* [EXTRACTO DEL TEXTO]

>>>

No obstante, tal como ocurrió con el ejemplo francés recién expuesto, parte de la documentación dirigida a organizar un sistema educacional para Chile contempló la necesidad de definir el lugar que correspondería a las mujeres en la nueva república. Si bien no constituían ellas el objeto central de la preocupación estatal, comenzaron a asomar como uno de sus sujetos de atención, en la medida en que el éxito del proyecto autonomista republicano requería de la participación de todas las partes de la sociedad:

La raiz y fundamento de todas las ciencias es el leer, escribir y contar, artes necesarias para civilizar á los pueblos, y dirigirlos á su grandeza, y con todo ignoradas, ó poco sabidas de lo general de la nacion. No solamente los nobles y los ricos deberian ser adoctrinados en estos principios, sino los plebeyos, los artesanos, los labradores, y mucha parte de las mujeres (Aurora de Chile, n° 9, Santiago, 9 de abril de 1812).

Surgía así una consideración novedosa sobre el mundo femenino, que se plantearía, a partir de entonces, desde una perspectiva política. La primera señal fue presentada por el gobierno encabezado por José Miguel Carrera, a través de un artículo de oficio difundido en el periódico Aurora de Chile el 21 de agosto de 1812. En él, se hacía notar que la educación femenina había sido descuidada en tiempos del dominio español, anunciando la necesidad de revertir dicha situación e instalando esta materia como objeto de atención política y pública:

La indiferencia con que miró el antiguo Gobierno la educación del bello sexô, sino pudo ser un resultado del sistema depresivo, es el comprobante menos equivoco de la degradación con que era considerado el Americano: parecerá una paradoxa en el mundo culto, que la capital de Chile poblada de mas de cincuenta mil habitantes, no haya aun conocido una escuella de mugeres; acaso podria creerse à la distancia un comprobante de aquella máxima bárbara, de que el americano no es susceptibles de enseñanza (Aurora de Chile, n° 28, Santiago, 20 de agosto de 1812).

<<<

* [TU TAREA] Transcribe al pie de la letra, del texto sobre la educación de las mujeres en Chile, todo lo que va desde "La indiferencia con" hasta "agosto de 1812).". El material que viene a continuación proviene de otra fuente.

* [EXTRACTO DE FUENTE]
>>>

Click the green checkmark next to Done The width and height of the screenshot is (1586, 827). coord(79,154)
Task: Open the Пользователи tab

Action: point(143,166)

<<<

* [RESULTADO]
La indiferencia con que miró el antiguo Gobierno la educación del bello sexô, sino pudo ser un resultado del sistema depresivo, es el comprobante menos equivoco de la degradación con que era considerado el Americano: parecerá una paradoxa en el mundo culto, que la capital de Chile poblada de mas de cincuenta mil habitantes, no haya aun conocido una escuella de mugeres; acaso podria creerse à la distancia un comprobante de aquella máxima bárbara, de que el americano no es susceptibles de enseñanza (Aurora de Chile, n° 28, Santiago, 20 de agosto de 1812).